Top of Data records

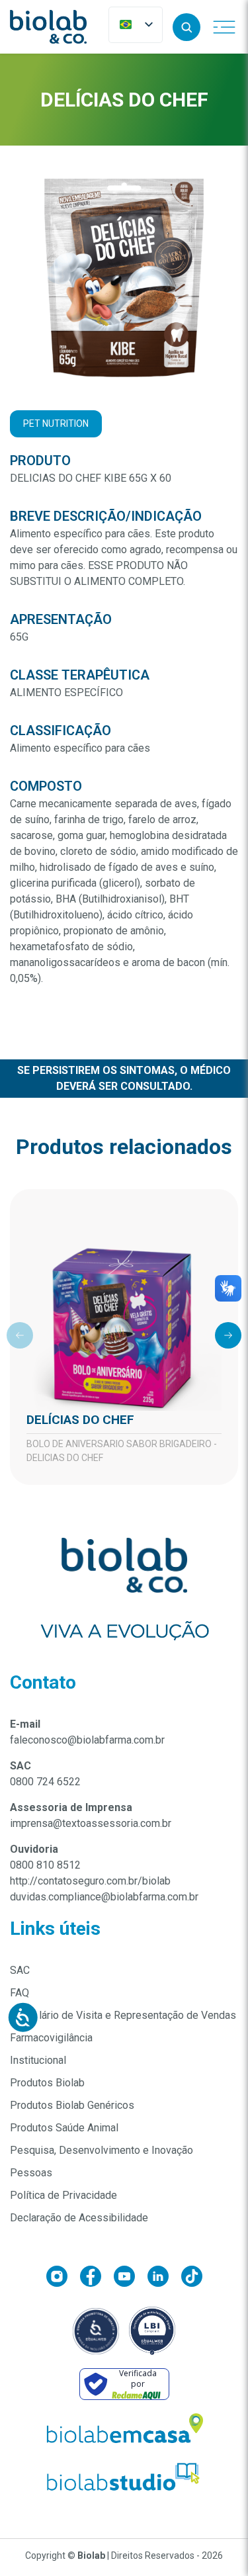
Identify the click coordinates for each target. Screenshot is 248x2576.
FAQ (19, 1992)
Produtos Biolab (47, 2082)
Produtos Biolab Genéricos (72, 2105)
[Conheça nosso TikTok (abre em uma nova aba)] (191, 2278)
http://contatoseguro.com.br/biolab (90, 1881)
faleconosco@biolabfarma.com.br (87, 1740)
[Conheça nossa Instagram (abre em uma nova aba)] (63, 2278)
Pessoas (31, 2172)
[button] (186, 27)
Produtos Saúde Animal (64, 2127)
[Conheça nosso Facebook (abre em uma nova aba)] (97, 2278)
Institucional (38, 2060)
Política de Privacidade (63, 2195)
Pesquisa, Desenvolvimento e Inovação (101, 2150)
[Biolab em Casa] (124, 2431)
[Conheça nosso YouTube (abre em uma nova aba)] (130, 2278)
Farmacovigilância (51, 2037)
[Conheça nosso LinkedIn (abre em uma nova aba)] (164, 2278)
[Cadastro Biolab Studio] (124, 2477)
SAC (20, 1970)
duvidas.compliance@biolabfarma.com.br (104, 1896)
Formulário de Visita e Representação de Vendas (123, 2015)
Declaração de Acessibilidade (79, 2217)
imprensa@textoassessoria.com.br (90, 1823)
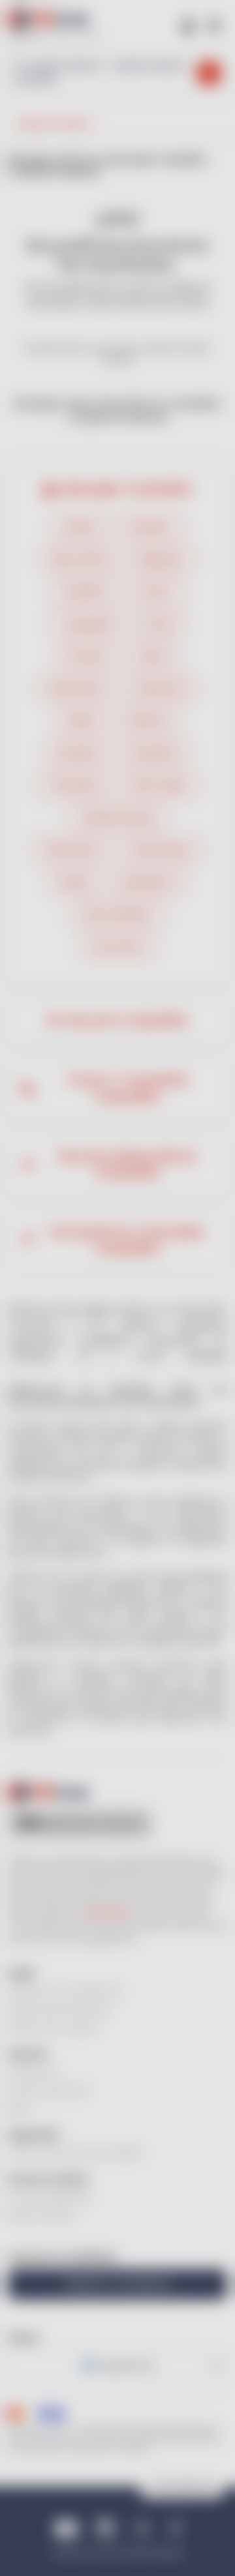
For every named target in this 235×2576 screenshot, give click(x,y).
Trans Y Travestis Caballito (127, 1088)
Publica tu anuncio (117, 2284)
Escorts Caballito (127, 1020)
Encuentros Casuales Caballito (127, 1240)
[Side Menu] (214, 24)
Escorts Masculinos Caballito (127, 1165)
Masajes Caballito (127, 489)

Bottom of Data records

* The task
Return all records exactly; no pictures.

* Written answer
Identify the click coordinates for each target. Screenshot is 248x2576.
FAQ (19, 1992)
Produtos Biolab (47, 2082)
Produtos Biolab Genéricos (72, 2105)
[Conheça nosso TikTok (abre em uma nova aba)] (191, 2278)
http://contatoseguro.com.br/biolab (90, 1881)
faleconosco@biolabfarma.com.br (87, 1740)
[Conheça nossa Instagram (abre em uma nova aba)] (63, 2278)
Pessoas (31, 2172)
[button] (186, 27)
Produtos Saúde Animal (64, 2127)
[Conheça nosso Facebook (abre em uma nova aba)] (97, 2278)
Institucional (38, 2060)
Política de Privacidade (63, 2195)
Pesquisa, Desenvolvimento e Inovação (101, 2150)
[Biolab em Casa] (124, 2431)
[Conheça nosso YouTube (abre em uma nova aba)] (130, 2278)
Farmacovigilância (51, 2037)
[Conheça nosso LinkedIn (abre em uma nova aba)] (164, 2278)
[Cadastro Biolab Studio] (124, 2477)
SAC (20, 1970)
duvidas.compliance@biolabfarma.com.br (104, 1896)
Formulário de Visita e Representação de Vendas (123, 2015)
Declaração de Acessibilidade (79, 2217)
imprensa@textoassessoria.com.br (90, 1823)
For every named target in this 235×2576 screenshot, give click(x,y).
Trans Y Travestis Caballito (127, 1088)
Publica tu anuncio (117, 2284)
Escorts Caballito (127, 1020)
Encuentros Casuales Caballito (127, 1240)
[Side Menu] (214, 24)
Escorts Masculinos Caballito (127, 1165)
Masajes Caballito (127, 489)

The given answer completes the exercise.